● Brief A: In the article on Ma Ying-jeou's inauguration, how much money were the two middlemen picked to pay Papua New Guinea?
● Brief B: Continue the article on Ma Ying-jeou's inauguration from its last sentence.

● Text passage:
•••

By Peter Hannaford on 5.23.08 @ 12:07AM
Our correspondent covers the inauguration of the new president, Ma Ying-jeou, who's getting along nicely with mainland China.
TAIPEI, Taiwan -- Nearly 60 years ago, the Republic of China's
government, after losing a civil war to Mao Tse-tung's Communists,
fled to this island, along with more than a million followers.
Under the Nationalist (Kuomintang) party it ruled, first
autocratically, then finally as a multi-party democracy until 2000.
That year, the voters, tired of the KMT, replaced it with the
pro-independence Democratic People's Party.
This March, after eight years of the erratic leadership of
President Chen Shui-bian and a series of corruption scandals
involving his administration, the KMT's ticket of Ma Ying-jeou as
president and Vincent Siew as vice-president, swamped the DPP. (The
KMT had already won nearly three quarters of the seats in the
legislature in January.)
As a parting "gift," Chen's administration handed the new
government one last scandal: two middlemen, picked to pay Papua New
Guinea $29.8 million to restore its diplomatic relations with
Taiwan, were caught apparently pocketing the grease-the-skids
money. During Chen's second term his wife and several cabinet
ministers and aides were indicted for corruption and, now out of
office, he may be, too.
In a very democratic, inclusive, and exuberant inauguration on
Tuesday, President Ma signaled that his administration will enter
into a new era with the China mainland, with the emphasis on
expanded cooperation between the two while simultaneously calling
for eliminating tensions between Taiwan and the Communist
mainland.
This tall, confident Harvard graduate shows just how much times
have changed. As recently as 30 years ago, the rhetorical emphasis
on Taiwan was on "national recovery." That is, taking back the
mainland. This was widely proclaimed on street banners and
posters.

•••

● Dataset extract:
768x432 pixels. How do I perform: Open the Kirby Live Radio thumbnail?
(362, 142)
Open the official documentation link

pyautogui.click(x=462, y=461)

•••

● Written response A: $29.8 million.

● Written response B:
In those days, the Kuomintang was largely a party of those who
had fled the mainland after the civil war, and their descendants,
while the majority of the population was made up of descendants of
immigrants from the mainland in the early 19th century and
considered "Taiwanese." The DPP was largely a Taiwanese party and
reflected the fact that most Taiwanese had few ties to the
mainland; hence, their interest in independence for the island.
As President, Chen Shui-bian was unpredictable, often publicly
thumbing his nose at mainland China. This always produced a loud,
negative reaction from Beijing, with much gong-banging and
rocket-rattling. Military forces along the coast were beefed up,
hinting at an invasion of Taiwan if it went too far.
The United States is required to abide by its Taiwan Relations
Act. In the event Taiwan were to be attacked, we would have to
defend it. Chen's zigs and zags caused collective tooth-grinding at
the State Department. What the U.S. most wanted, and didn't get, in
the DPP years, was predictability and stability in the Taiwan
Strait. What it got was uncertainty. Neither Beijing nor we wanted
-- or could afford -- a shooting war there.
The Kuomintang, revived after years out of office, has
reinvented itself, with a much greater Taiwanese membership (Vice
President Siew is Taiwanese) and a sophisticated outlook on
cross-Strait relations.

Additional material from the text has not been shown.